I don't know the formula of $f^{-1}(x)$ but I know the value of $f^{-1}(x)$ at $x=0$. After doing all the formulas, what I have to do in the end in evaluating that expression at $x=0$ and I've the value of $f^{-1}(x)$ at $x=0$.

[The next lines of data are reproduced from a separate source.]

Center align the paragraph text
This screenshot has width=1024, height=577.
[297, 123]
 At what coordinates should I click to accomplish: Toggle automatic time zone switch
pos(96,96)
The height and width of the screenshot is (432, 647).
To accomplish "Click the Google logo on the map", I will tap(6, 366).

For example, $$f'^{-1}(x)=\frac{d(f^{-1}(x))}{dx}=\frac{1}{f'(f(^{-1}(x))}$$
$$=\frac{1}{n*a_{n}(f(^{-1}(x)))^{n-1}+(n-1)a_{n-1}(f(^{-1}(x)))^{n-2}+………….2a_2f^{-1}(x)+a_1}$$
which gives $$\frac{1}{a_1}$$ at $x=0$ since $$f^{-1}(0)=0$$
Similarly,
$$\frac{d^2(f^{-1}(x))}{dx^2}=-\frac{1}{(f'(f^{-1}(x)))^2}\cdot f''(f^{-1}(x))\cdot (f^{-1})'(x)$$
We already have the value of the first derivative at $x=0$ so we can substitute that here, so
$$\frac{d^{2}}{dx^{2}}(f^{-1}(x))=-\frac{1}{a_1^{2}}\cdot 2a_2\cdot \frac{1}{a_1}$$
$$=-\frac{2a_2}{a_1^{3}}$$
I think this process can be continued to get more derivatives by the product rule.
1.Is this method correct?
2.Can something be done to make it better and remove the limitations (if there are any)?

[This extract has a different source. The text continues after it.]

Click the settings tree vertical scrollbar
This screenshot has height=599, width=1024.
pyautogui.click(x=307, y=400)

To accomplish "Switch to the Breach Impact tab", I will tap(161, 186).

UPDATE: If I'm not wrong, then I think this method only works if none of the coefficients of the polynomial are zero. Is there some way to remove that limitation?

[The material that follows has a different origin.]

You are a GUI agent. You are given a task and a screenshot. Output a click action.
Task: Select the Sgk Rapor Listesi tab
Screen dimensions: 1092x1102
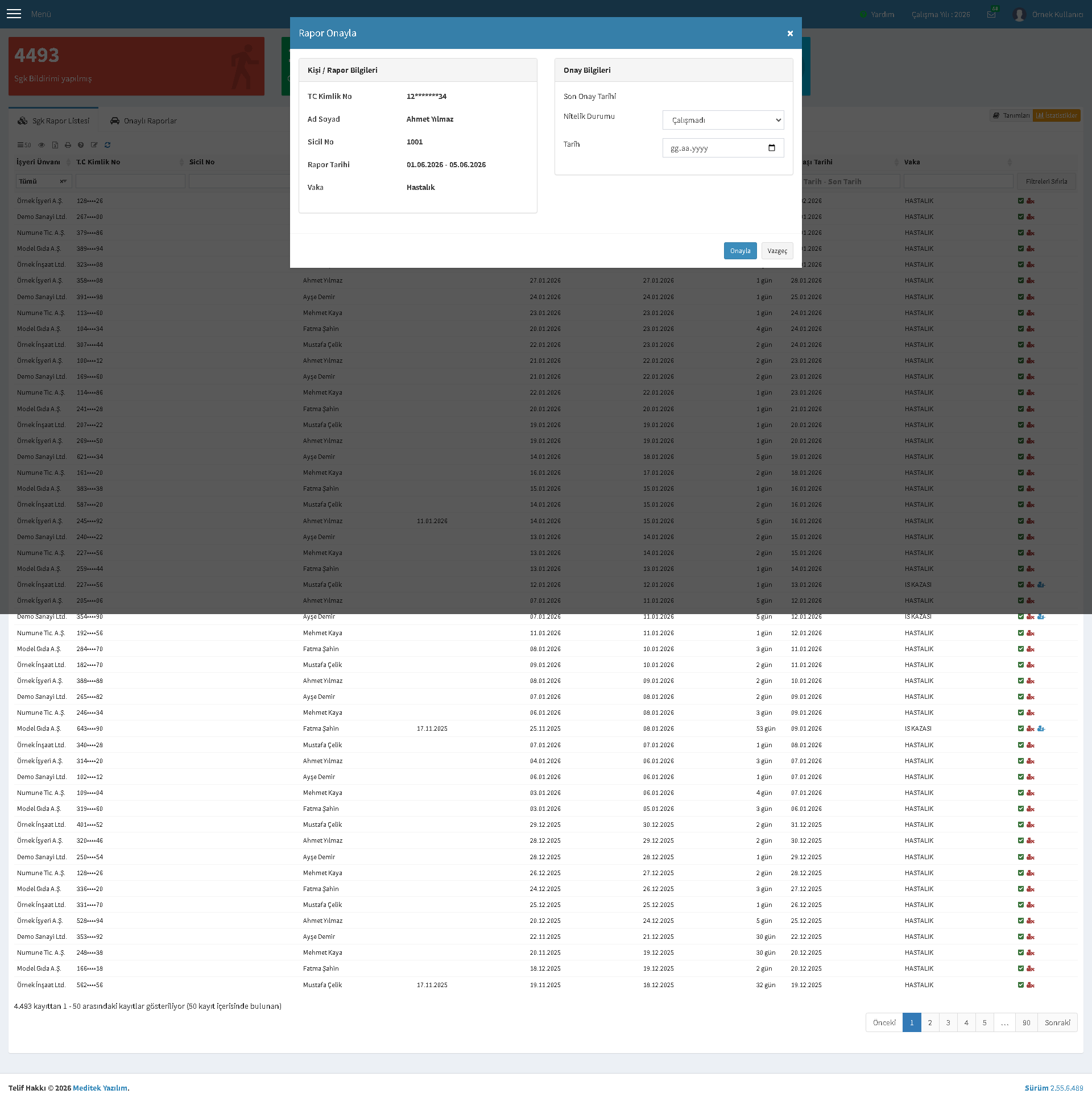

UPDATE: Oh, I just figured out that we can obtain the Taylor series of the inverse of a polynomial around any point $x=a$ by this method. I also just found out about the Lagrange inversion theorem. It was also about getting Taylor series of inverse functions. I didn't understand much but it was the same series as mine except the coefficients. Are the coefficients also the same? Have I been doing the same thing?
Best Answer
\begin{eqnarray*} f(x)=x+a_1x^2+a_2x^3+a_3x^4\cdots \end{eqnarray*} The inverse function needs to satisfy $f(f^{[-1]}(x))=x$ so \begin{eqnarray*} f^{[-1]}(x)=x-a_1x^2+(2a_1^2-a_2)x^3+(-5a_1^3+5a_1a_2-a_3)x^4 \cdots \end{eqnarray*}
Now set $a_2=0$ and $a_3=0$ etc... \begin{eqnarray*} f^{[-1]}(x)=x-a_1x^2+2a_1^2x^3-5a_1^3x^4 +14x^5\cdots \end{eqnarray*} This sum is also \begin{eqnarray*} f^{[-1]}(x)=\frac{1-\sqrt{1-4ax}}{2a} \end{eqnarray*} This is overkill to derive the formula for the solution of a quadratic but if you now allow $a_2$ to be non zero you will have a series solution for a cubic equation & so on.
Your method will work ... it is just Lagrangian Inversion in disguise !